Il blues dei dannati: Sinners.

"Last time I seen my brother, last time I seen the sun. And just for a few hours, we was free."
Tra juke joint vibranti di musica e campi del Mississippi intrisi di polvere e storia, Sinners mescola mito e resistenza in un racconto che diventa manifesto: il regista Ryan Coogler trasforma l'horror vampiresco in un rituale visivo e culturale, e utilizza questo genere come dispositivo simbolico per interrogare la storia americana, il trauma collettivo e il valore della cultura afro. Fin dalle prime sequenze è chiaro che l'horror non è l'obiettivo principale.

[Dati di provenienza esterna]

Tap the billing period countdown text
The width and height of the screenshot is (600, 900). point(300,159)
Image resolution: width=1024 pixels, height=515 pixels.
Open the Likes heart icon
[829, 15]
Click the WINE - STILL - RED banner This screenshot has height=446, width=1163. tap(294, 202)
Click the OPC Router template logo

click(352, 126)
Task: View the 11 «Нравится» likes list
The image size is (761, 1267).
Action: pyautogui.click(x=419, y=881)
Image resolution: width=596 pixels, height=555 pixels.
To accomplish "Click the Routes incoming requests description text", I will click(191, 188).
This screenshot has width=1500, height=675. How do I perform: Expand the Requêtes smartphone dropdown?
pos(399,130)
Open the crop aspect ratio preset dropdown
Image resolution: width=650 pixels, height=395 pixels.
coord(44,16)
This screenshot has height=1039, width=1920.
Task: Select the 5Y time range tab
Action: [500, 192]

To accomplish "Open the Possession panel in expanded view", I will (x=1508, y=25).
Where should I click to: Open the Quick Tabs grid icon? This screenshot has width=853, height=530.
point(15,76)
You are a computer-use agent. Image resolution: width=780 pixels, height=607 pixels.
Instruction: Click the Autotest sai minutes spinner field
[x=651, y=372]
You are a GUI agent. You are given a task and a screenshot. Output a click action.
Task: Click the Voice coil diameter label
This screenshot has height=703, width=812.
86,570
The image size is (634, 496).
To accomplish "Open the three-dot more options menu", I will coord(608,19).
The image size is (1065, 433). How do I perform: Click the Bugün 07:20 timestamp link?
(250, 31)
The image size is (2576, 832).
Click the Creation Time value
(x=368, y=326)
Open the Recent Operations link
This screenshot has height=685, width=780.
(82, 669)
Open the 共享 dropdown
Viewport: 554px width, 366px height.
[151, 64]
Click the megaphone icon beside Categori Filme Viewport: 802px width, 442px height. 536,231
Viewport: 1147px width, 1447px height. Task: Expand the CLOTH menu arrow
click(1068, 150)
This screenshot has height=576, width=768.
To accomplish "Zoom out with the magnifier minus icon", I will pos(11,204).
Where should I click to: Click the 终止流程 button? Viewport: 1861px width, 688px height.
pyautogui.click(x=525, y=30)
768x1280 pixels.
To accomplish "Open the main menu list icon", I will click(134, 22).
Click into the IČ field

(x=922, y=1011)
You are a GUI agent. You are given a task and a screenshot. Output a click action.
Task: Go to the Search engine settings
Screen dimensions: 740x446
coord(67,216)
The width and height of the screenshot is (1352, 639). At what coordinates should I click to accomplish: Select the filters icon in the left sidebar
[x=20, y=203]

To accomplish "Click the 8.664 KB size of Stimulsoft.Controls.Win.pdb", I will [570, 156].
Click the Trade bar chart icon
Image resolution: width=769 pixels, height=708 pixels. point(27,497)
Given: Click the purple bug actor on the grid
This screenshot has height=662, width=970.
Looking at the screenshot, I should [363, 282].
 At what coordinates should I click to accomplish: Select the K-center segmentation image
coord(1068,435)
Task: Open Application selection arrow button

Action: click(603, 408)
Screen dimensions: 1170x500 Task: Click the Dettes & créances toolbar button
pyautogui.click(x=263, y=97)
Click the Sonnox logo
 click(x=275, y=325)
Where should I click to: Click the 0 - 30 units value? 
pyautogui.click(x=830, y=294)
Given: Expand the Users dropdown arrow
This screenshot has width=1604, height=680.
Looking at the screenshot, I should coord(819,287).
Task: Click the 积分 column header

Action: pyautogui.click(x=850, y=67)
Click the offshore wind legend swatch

I vampiri non servono tanto a spaventare, quanto a incarnare un'idea: quella di un potere predatorio che si nutre non solo di corpi, ma anche di ritmo, identità e memoria.
Non a caso, nella prima metà del film non c'è traccia di demoni o sangue. La pellicola costruisce lentamente e in maniera contemplativa il suo mondo (il Mississippi degli anni '30, dominato dai campi di cotone e dalla violenza sistemica del Ku Klux Klan), soffermandosi sul peso culturale dei personaggi, alle prese con legami familiari e con tensioni sociali. Il soprannaturale resta sullo sfondo, appena accennato, e la vera minaccia sembra nascere dalla storia e dall'oppressione. Solo nella seconda parte i vampiri si configurano come un pericolo concreto: il conflitto diventa diretto e la messa in scena si irrigidisce, con inquadrature più strette e un dinamismo più accentuato.
Il cuore tematico del film, però, il suo vero collante, è il blues, inteso non come semplice colonna sonora, ma come archivio vivente del dolore e della resistenza. Le sequenze musicali rappresentano i momenti più alti del film: la macchina da presa si muove come in uno stato di trance e il tempo narrativo si dilata, come se lo spettatore stesse partecipando a un rito. Un piano sequenza, in particolare, si distingue come un montaggio surreale, in cui, a partire dal suono della chitarra di Sammie, detto Preacherboy, vengono evocati musicisti e ballerini del passato e del futuro. La musica diventa così un ponte temporale e spirituale, un'esperienza extracorporea. Grande merito va alla colonna sonora del compositore svedese Ludwig Göransson (già collaboratore di Coogler in Black Panther) che fonde blues e gospel, folk e musica popolare nera con innesti più moderni, drumming incalzante e chitarre elettriche, rendendo la score ipnotica e perfettamente integrata nella narrazione.
I protagonisti, i due gemelli Smoke e Stack, incarnano una dualità classica: radicamento contro ambizione, protezione della famiglia contro desiderio di ascesa. Michael B. Jordan, che interpreta entrambi, offre una prova carismatica e tecnicamente solida, riuscendo a trovare la chiave per distinguerli, visualmente ed emotivamente. Un esordiente Miles Caton interpreta Sammie, il cugino prodigio del blues intrappolato in una famiglia estremamente religiosa. Principale bersaglio del vampiro Remmick (Jack O'Connell) proprio per la potenza della sua musica, Sammie rimane l'unico sopravvissuto al massacro e colui che attraversa il cambiamento più radicale, scegliendo di lasciare l'oppressivo Mississippi per reinventare la propria vita e la propria musica a Chicago. Le figure femminili operano prevalentemente come catalizzatori simbolici: in particolare, Mary (Hailee Steinfeld) e Annie (Wunmi Mosaku) permettono di intrecciare le storie personali con il soprannaturale, umanizzando conflitti e attrazioni.
Dal punto di vista visivo, il film è imponente. Girato in grande formato, Sinners esibisce una fotografia ricca di contrasti, dominata da blu profondi, rossi sanguigni e toni terrosi. Il Sud rurale non viene trasfigurato in uno spazio mitologico: la campagna è minaccia e segregazione, mentre la notte si carica di spiritualità, trasformando il juke joint in un santuario.
Alla fine, Sinners resta come una nota di blues che continua a vibrare anche dopo i titoli di coda. È un'esperienza (che trova ulteriore eco nelle due inaspettate e meravigliose scene post-credit) che non si esaurisce nella visione, ma persiste nel tempo, proprio come la musica da cui trae ispirazione.